ESPECTáCULOS › “TIGRERO, EL FILM QUE NUNCA EXISTIO”, DE MIKA KAURISMAKI
Una cámara en el Amazonas
El film del director finlandés es a la vez un documento cinéfilo y un ensayo antropológico: cerrando un círculo iniciado 40 años atrás, sigue las pistas de un fallido proyecto de Sam Fuller.
Por Horacio Bernades
En 1954, Darryl Zanuck, mandamás de la 20th. Century Fox, encargó a Sam Fuller –arquetipo de cineasta independiente, pero en pleno apogeo del sistema de estudios– la adaptación de una novela llamada Tigrero, en vistas a una próxima producción. Amante loco de la aventura en todas sus formas, Fuller no dudó un instante, mientras el estudio conchababa a John Wayne, Ava Gardner y Tyrone Power para los papeles principales. En busca de locaciones, y para familiarizar a los actores con la zona donde transcurriría el rodaje, el pequeño y ultradinámico Fuller viajó de inmediato al Mato Grosso brasileño, con una camarita de 16 mm, un par de pistolas y varias cajas de vodka y habanos. Allí, Sam el Pistolas se hizo amigo de los indios de la zona (la tribu de los Karajá) y pasó unas semanas filmando la selva y sus habitantes.

--*--

### Tareas del ejercicio:
A) Anota, sin cambiar nada, todo lo que va en el texto sobre Tigrero desde "Por Horacio Bernades" hasta "y sus habitantes.".
B) Sigue escribiendo el texto sobre Tigrero a partir de donde se corta.

### Datos del ejercicio:
--*--

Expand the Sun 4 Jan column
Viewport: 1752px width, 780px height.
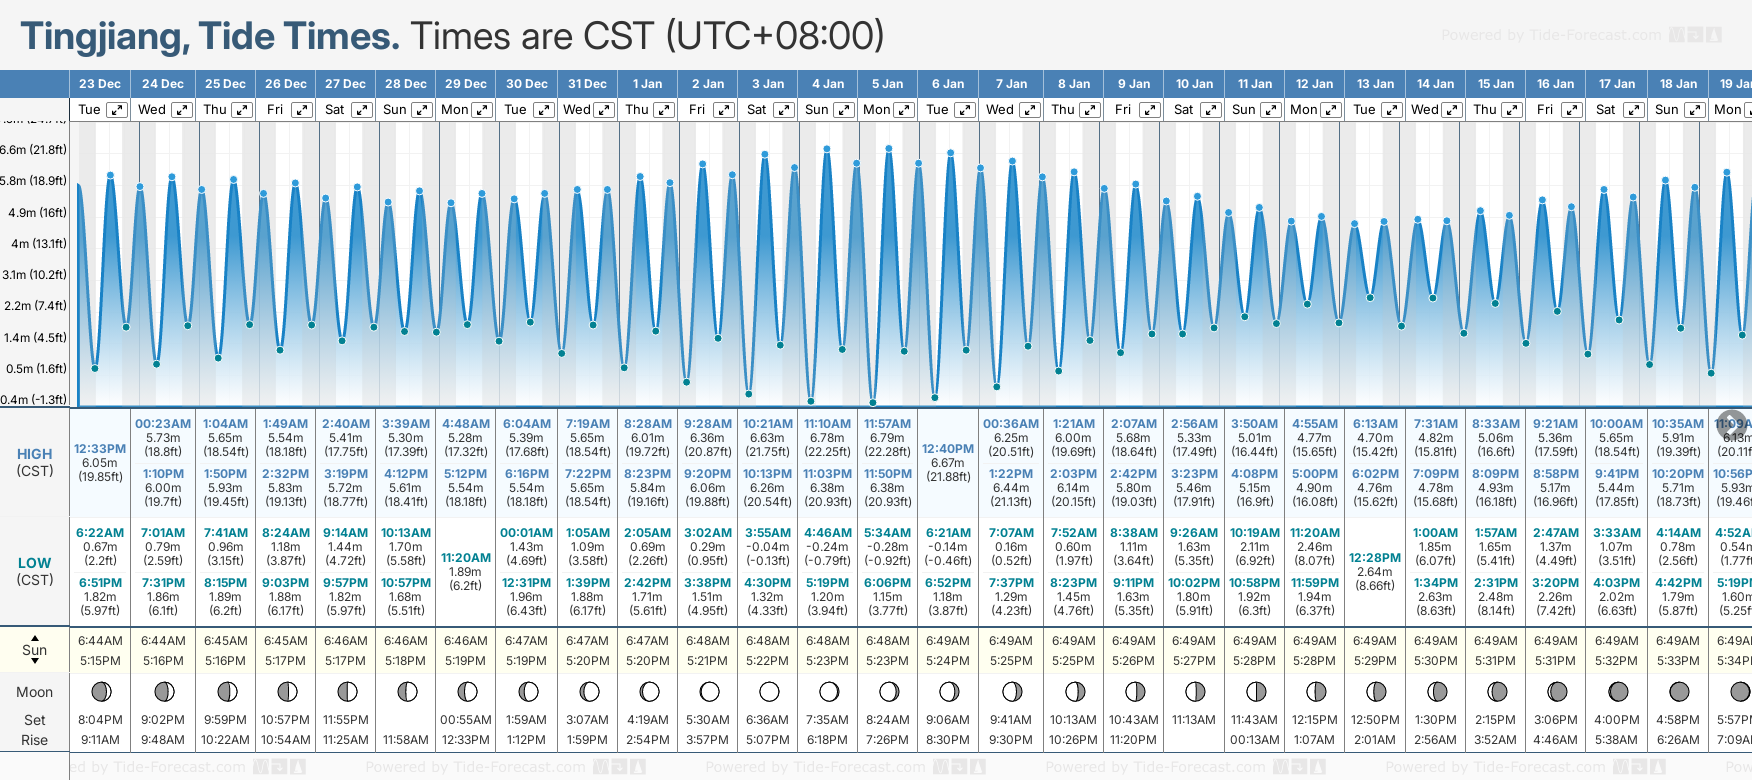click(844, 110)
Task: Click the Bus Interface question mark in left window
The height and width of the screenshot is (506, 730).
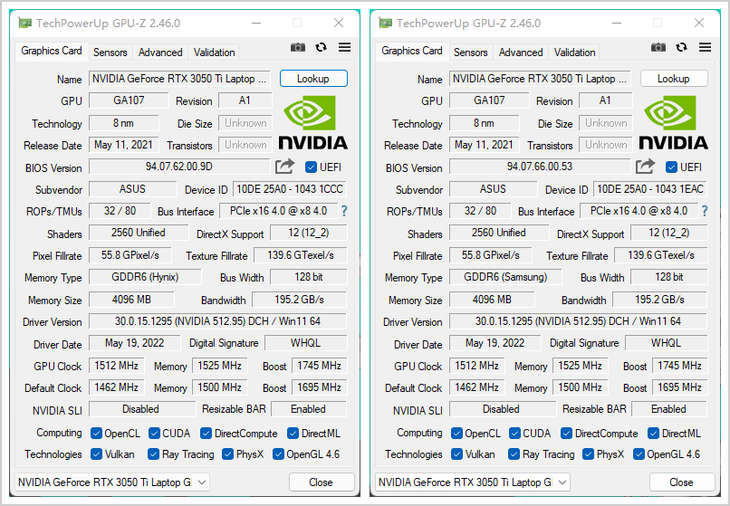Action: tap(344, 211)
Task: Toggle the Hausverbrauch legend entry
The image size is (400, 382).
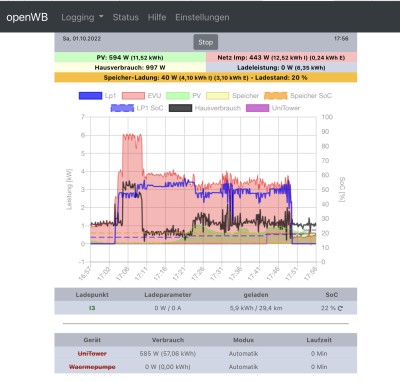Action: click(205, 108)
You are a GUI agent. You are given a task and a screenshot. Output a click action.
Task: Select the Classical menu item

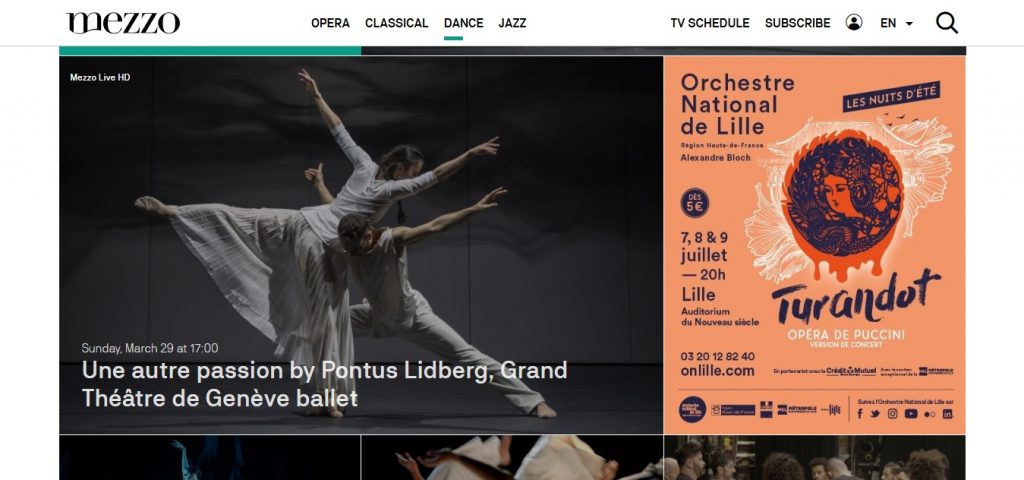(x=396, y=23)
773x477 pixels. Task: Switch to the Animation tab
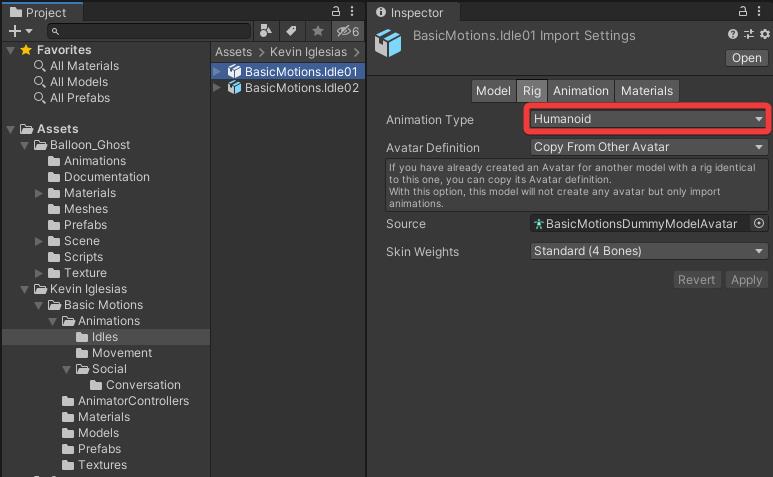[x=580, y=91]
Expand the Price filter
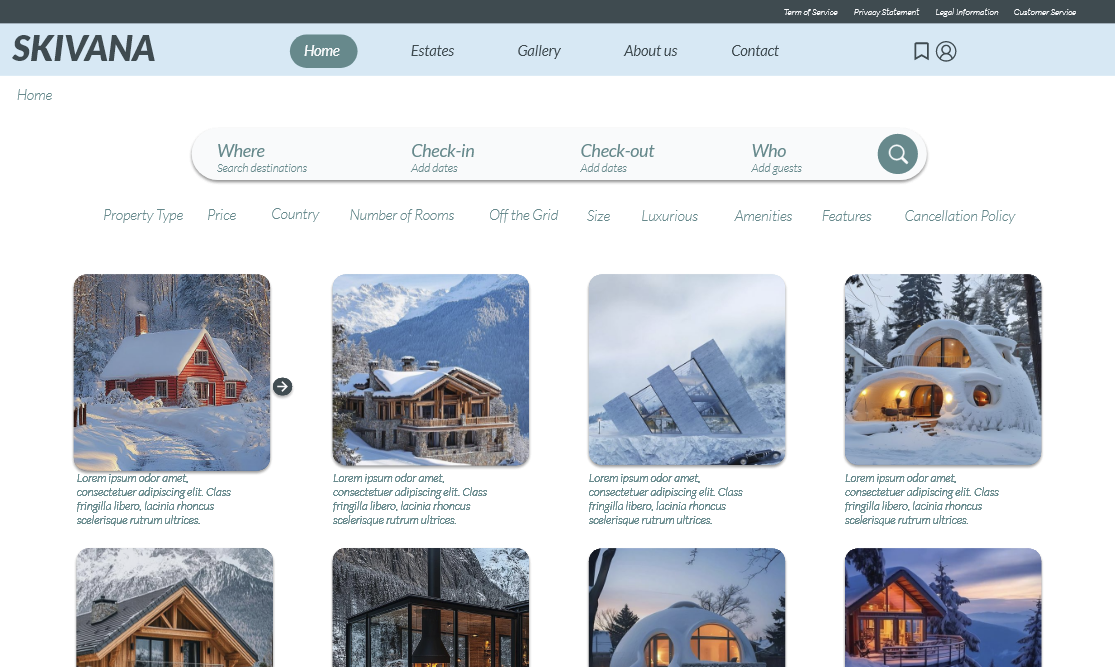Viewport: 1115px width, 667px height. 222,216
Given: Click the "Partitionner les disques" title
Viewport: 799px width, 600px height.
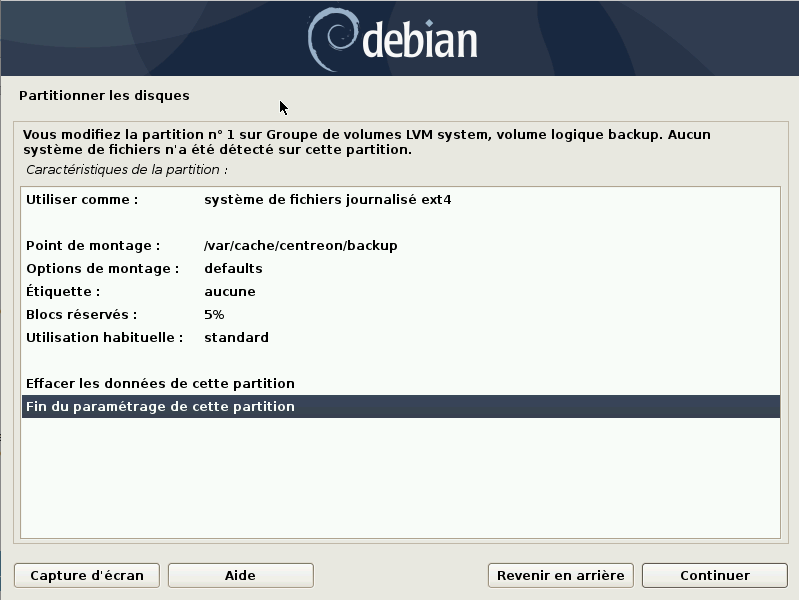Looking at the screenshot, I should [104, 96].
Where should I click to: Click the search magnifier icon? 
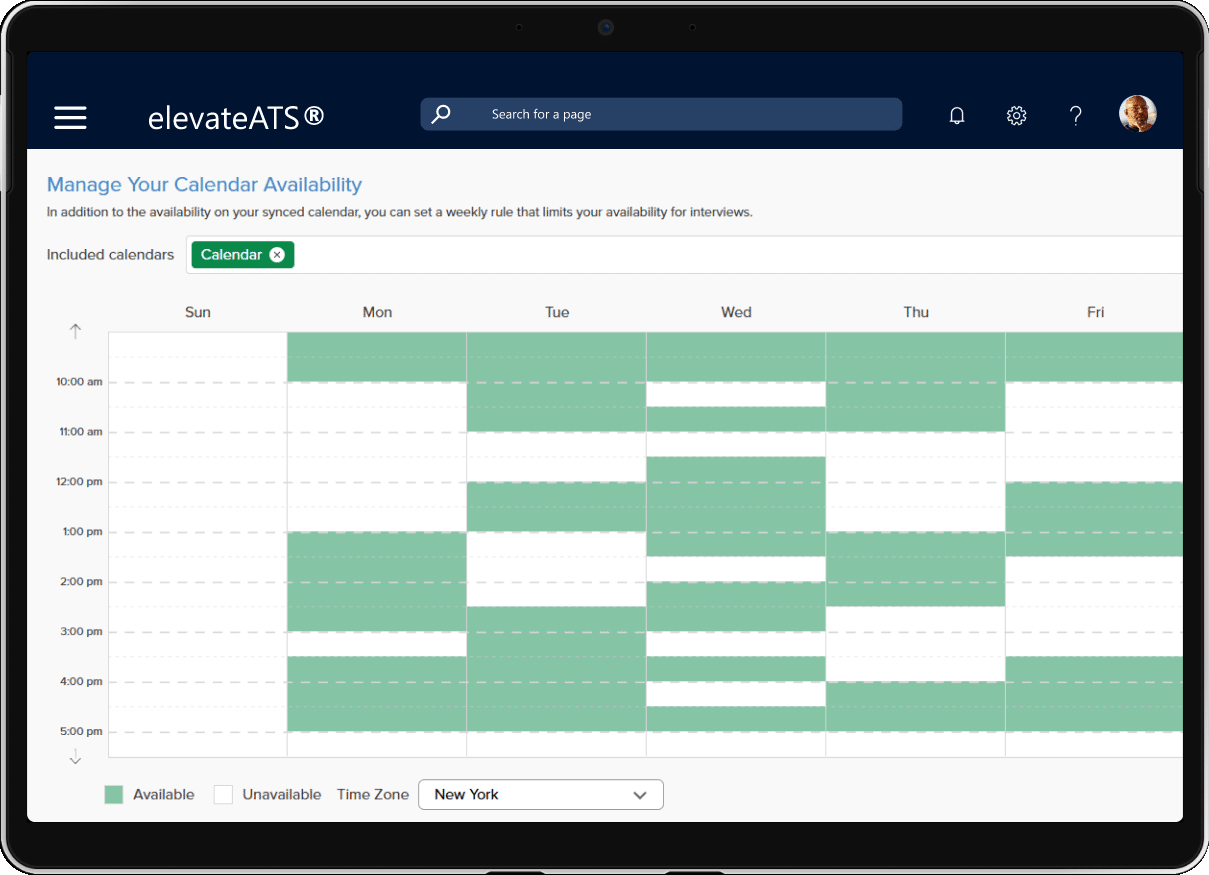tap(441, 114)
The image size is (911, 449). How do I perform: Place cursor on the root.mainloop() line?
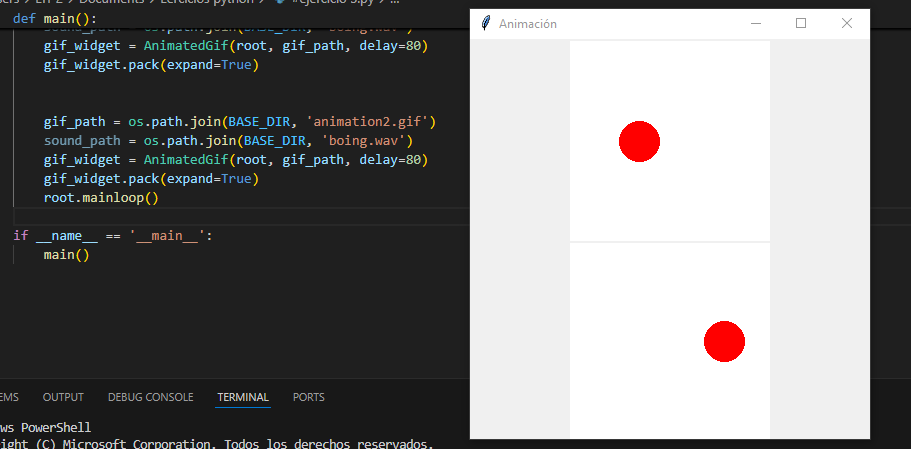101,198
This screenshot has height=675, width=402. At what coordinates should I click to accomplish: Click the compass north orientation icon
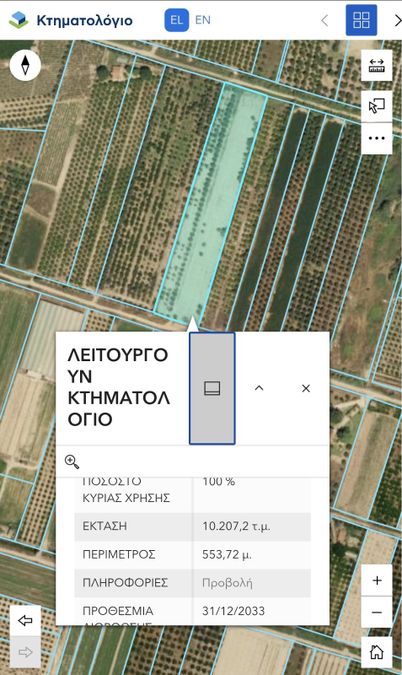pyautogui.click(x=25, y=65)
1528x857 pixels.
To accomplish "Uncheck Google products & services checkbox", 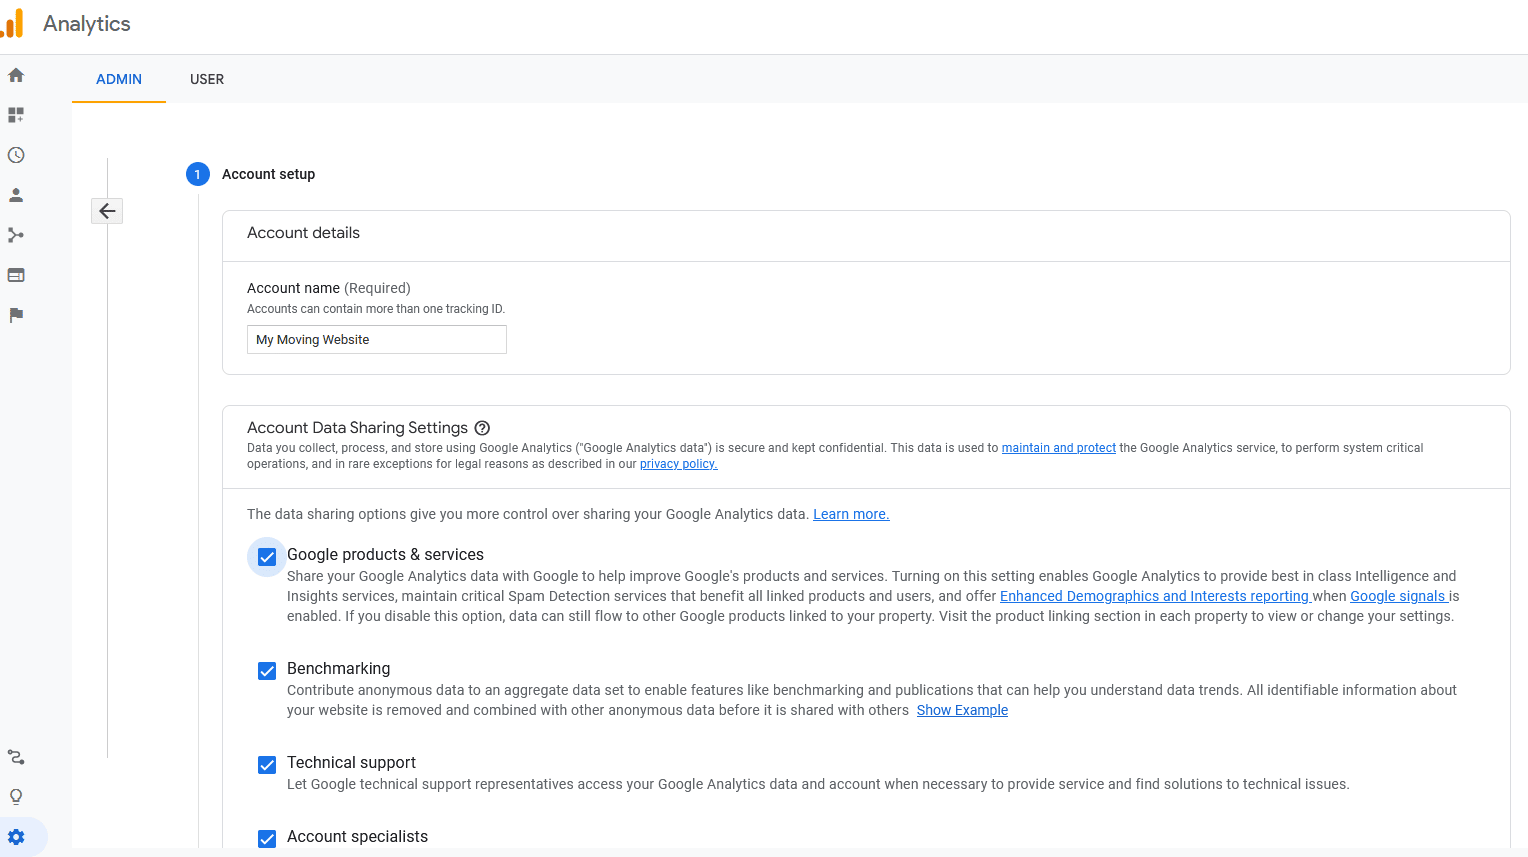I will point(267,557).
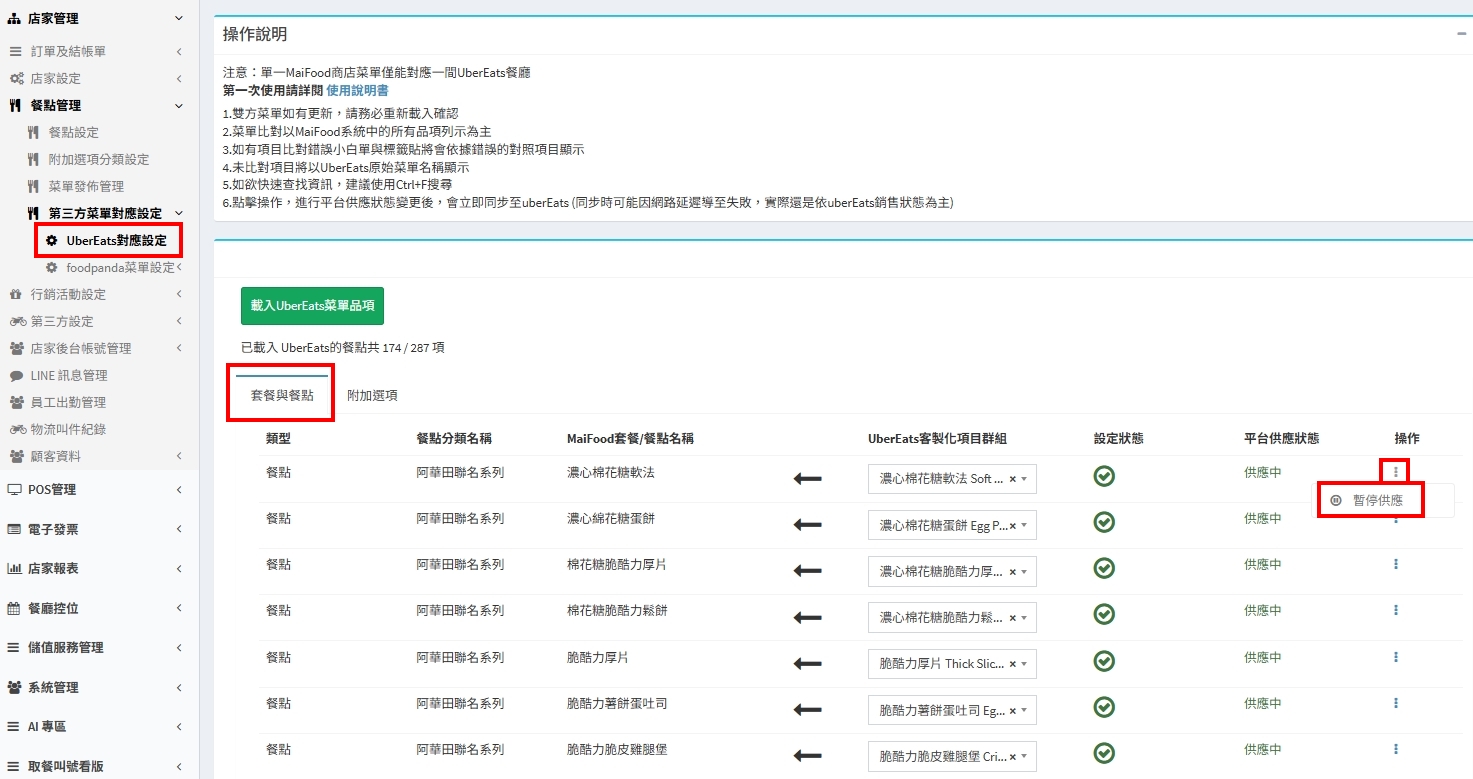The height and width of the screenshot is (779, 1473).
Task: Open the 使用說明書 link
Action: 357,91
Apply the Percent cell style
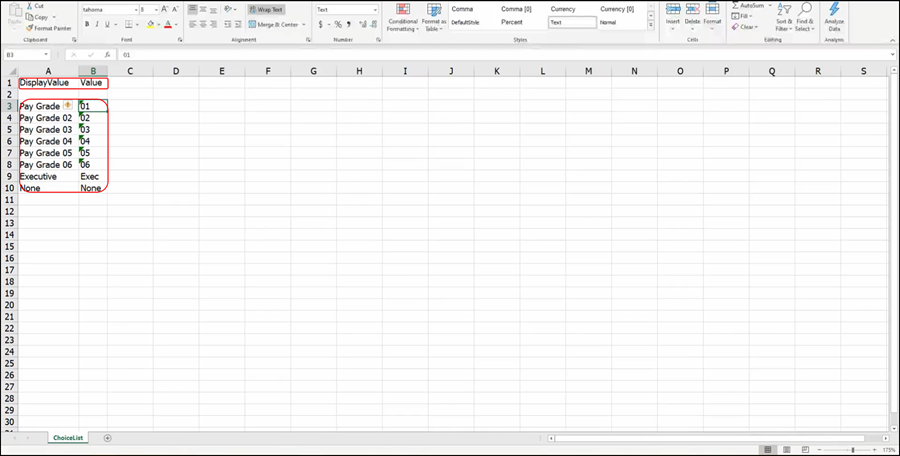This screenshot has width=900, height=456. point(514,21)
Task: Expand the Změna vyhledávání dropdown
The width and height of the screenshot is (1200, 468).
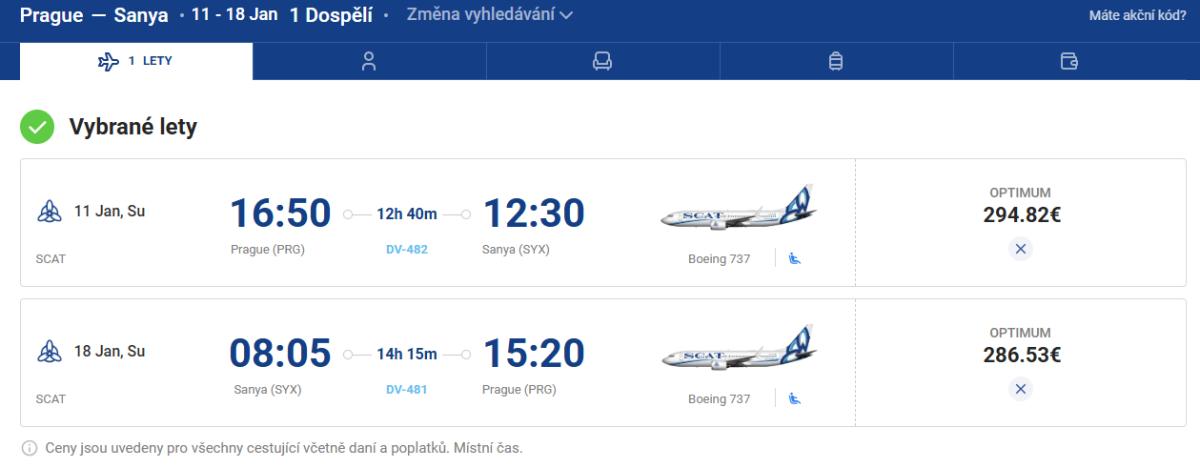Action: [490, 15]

--*--

### Respuestas:
A)
Por Horacio Bernades
En 1954, Darryl Zanuck, mandamás de la 20th. Century Fox, encargó a Sam Fuller –arquetipo de cineasta independiente, pero en pleno apogeo del sistema de estudios– la adaptación de una novela llamada Tigrero, en vistas a una próxima producción. Amante loco de la aventura en todas sus formas, Fuller no dudó un instante, mientras el estudio conchababa a John Wayne, Ava Gardner y Tyrone Power para los papeles principales. En busca de locaciones, y para familiarizar a los actores con la zona donde transcurriría el rodaje, el pequeño y ultradinámico Fuller viajó de inmediato al Mato Grosso brasileño, con una camarita de 16 mm, un par de pistolas y varias cajas de vodka y habanos. Allí, Sam el Pistolas se hizo amigo de los indios de la zona (la tribu de los Karajá) y pasó unas semanas filmando la selva y sus habitantes.

B)
Cuando volvió a casa, Fuller se encontró con una fea noticia: tratándose de un lugar considerado extremadamente peligroso, y de estrellas cuyo seguro de vida se cotizaba en millones, la compañía aseguradora se negaba a autorizar el rodaje. De nada sirvió la respuesta furiosa de Zanuck y el propio Fuller, y el proyecto quedó archivado para siempre, con una única huella material: esos rollos de 16 mm color que el realizador de Más allá de la gloria y El rata había filmado en el Amazonas.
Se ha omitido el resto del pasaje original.